East Timor as an important source of cashew (Anacardium occidentale L.) genetic diversity

Lara Guterres^1,2,3, João Barnabé^2,4, André Barros⁵, Alberto Bento Charrua^1,2,6, Maria Cristina Duarte⁴, Maria M. Romeiras^2,4, Filipa Monteiro ^2,4

1Nova School of Business and Economics, Campus de Carcavelos, Universidade Nova de Lisboa, Cascais, Portugal

2LEAF—Linking Landscape, Environment, Agriculture and Food Research Center, Associated Laboratory TERRA, School of Agriculture (ISA), University of Lisbon, Lisbon, Portugal

3Universidade Nacional Timor Lorosa’e (UNTL), Díli, East-Timor

4cE3c—Centre for Ecology, Evolution and Environmental Changes & CHANGE—Global Change and Sustainability Institute, Faculty of Sciences, University of Lisbon, Lisbon, Portugal

5Innate Immunity and Inflammation Laboratory, Instituto Gulbenkian de Ciência (IGC), Oeiras, Portugal

6Department of Earth Sciences and Environment, Faculty of Science and Technology, Licungo University, Beira, Mozambique

DOI: 10.7717/peerj.14894

Published: 2023-04-24
Accepted: 2023-01-24
Received: 2022-04-28

Academic Editor: Mohan Lal

Subject Areas: Agricultural Science, Genetics, Plant Science, Population Biology
Keywords: Genetic diversity, SSRs, Population structuring, Southeast Asia, Diversity hotspots

Copyright: © 2023 Guterres et al.
Licence: This is an open access article distributed under the terms of the Creative Commons Attribution License, which permits unrestricted use, distribution, reproduction and adaptation in any medium and for any purpose provided that it is properly attributed. For attribution, the original author(s), title, publication source (PeerJ) and either DOI or URL of the article must be cited.

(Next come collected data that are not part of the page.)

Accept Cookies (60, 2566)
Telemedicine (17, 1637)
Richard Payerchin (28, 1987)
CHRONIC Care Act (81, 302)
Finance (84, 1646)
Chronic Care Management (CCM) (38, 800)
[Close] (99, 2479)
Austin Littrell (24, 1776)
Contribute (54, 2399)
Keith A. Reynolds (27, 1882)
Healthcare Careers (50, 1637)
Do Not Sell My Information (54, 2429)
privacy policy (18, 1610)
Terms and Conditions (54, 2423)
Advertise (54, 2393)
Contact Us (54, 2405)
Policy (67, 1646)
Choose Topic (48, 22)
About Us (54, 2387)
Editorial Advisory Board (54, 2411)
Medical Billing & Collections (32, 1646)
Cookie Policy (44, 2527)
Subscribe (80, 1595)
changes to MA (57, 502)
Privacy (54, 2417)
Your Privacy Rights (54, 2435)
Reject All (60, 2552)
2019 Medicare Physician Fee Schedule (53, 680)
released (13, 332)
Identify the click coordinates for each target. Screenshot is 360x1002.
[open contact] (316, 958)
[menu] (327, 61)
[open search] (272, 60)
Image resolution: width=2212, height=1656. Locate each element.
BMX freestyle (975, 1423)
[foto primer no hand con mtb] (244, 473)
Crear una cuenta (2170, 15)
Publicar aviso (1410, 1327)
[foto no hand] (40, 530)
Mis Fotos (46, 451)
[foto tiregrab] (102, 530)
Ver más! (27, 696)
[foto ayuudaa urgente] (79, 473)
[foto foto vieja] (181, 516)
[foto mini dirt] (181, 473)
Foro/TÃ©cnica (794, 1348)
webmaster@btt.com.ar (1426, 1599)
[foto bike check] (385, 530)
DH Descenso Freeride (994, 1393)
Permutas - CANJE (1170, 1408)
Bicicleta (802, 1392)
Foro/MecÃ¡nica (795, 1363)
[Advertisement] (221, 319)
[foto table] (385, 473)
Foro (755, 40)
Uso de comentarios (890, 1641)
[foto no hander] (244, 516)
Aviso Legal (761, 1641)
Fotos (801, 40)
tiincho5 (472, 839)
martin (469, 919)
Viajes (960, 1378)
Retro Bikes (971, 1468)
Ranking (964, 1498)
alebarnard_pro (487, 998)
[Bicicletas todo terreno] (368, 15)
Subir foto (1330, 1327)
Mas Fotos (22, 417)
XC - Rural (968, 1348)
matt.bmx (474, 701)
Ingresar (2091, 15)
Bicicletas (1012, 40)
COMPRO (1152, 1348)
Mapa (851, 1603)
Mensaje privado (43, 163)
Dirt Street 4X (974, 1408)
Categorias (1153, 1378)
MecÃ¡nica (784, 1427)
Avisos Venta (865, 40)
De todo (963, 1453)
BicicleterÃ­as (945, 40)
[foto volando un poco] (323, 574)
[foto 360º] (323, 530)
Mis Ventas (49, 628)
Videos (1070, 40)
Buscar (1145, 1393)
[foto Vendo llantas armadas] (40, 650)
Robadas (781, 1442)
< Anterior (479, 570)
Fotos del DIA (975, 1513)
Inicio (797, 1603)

Cite this article: Guterres L, Barnabé J, Barros A, Charrua AB, Duarte MC, Romeiras MM, Monteiro F. 2023. East Timor as an important source of cashew (Anacardium occidentale L.) genetic diversity. PeerJ 11:e14894 https://doi.org/10.7717/peerj.14894

The authors have chosen to make the review history of this article public.

Abstract

Background

Cashew (Anacardium occidentale L.) is a crop currently grown in several tropical countries because of the economic importance of cashew nuts. Despite its enormous economic worth, limited research has been conducted on the molecular diversity of cashew genetic resources. In this study, a wide comprehensive assessment of the genetic diversity of cashew trees in East Timor was performed using microsatellites (SSRs) to evaluate intraspecific diversity and population structuring.

Methods

A total of 207 individual cashew trees, including trees from East Timor (11), and outgroup populations from Indonesia (one) and Mozambique (two), were analyzed with 16 cashew-specific SSRs. A comprehensive sampling of cashew trees within East Timor was performed, covering the distribution of cashew orchards in the country. Genetic diversity indices were calculated, and population structuring was determined using three different approaches: genetic distances (UPGMA and NJ), AMOVA, and individual-based clustering methods through Bayesian (STRUCTURE) and multivariate (DAPC) analyses.

Results

The population structuring analysis revealed that the genetic diversity of cashew populations in East Timor was higher in this study than previously reported for cashew trees. A higher allelic richness was found within cashew populations in East Timor compared with the outgroup populations (Mozambique and Indonesia), reinforced by the presence of private alleles. Moreover, our study showed that cashew populations in East Timor are grouped into two dissimilar genetic groups, which may suggest multiple cashew introductions over time. These new cashew genetic resources could be explored for future crop improvement.

Conclusions

Crop diversity underpins the productivity, resilience, and adaptive capacity of agriculture. Therefore, this study provides useful information regarding genetic diversity and population structure that can be harnessed to improve cashew production in East Timor. This data is also important to creating a country-specific genetic cashew signature to increase cashew market value.

Introduction

Cashew (Anacardium occidentale L., Anacardiaceae) is a tropical evergreen tree that can thrive in both dry and wet tropical climates. Many tropical countries use various parts of the cashew tree for consumption as well as for medicinal and industrial purposes (Salehi et al., 2019). Among the various parts of the plant, the cashew kernel has the highest market value and is an export-oriented commodity, also known as a cash crop, in several tropical countries (Monteiro et al., 2015; Monteiro et al., 2017). The highest cashew-producing countries, mainly in West Africa (Guinea-Bissau and Côte d’Ivoire) and Southeast Asia (India and Vietnam), focus primarily on exporting the nuts, which are the primary source of income derived from cashew trees for both governments and farmers (Havik et al., 2018). Over the past two decades, a rising worldwide consumption of cashew nuts has led to increased global market demand. Cashews accounted for 17% of world tree nut production in 2019/20, making it the third most popular tree nut after almonds and walnuts (International Nut and Dried Fruit Council Foundation, 2020). The recent popularity of cashews is mainly attributed to a trend towards healthier food habits. As a rich source of plant-based protein and dietary minerals, and because of their low-fat content, cashews have become one of the most produced and valued tree nuts worldwide, together with almonds, pistachios, and walnuts (Pradhan, Peter & Dileep, 2020).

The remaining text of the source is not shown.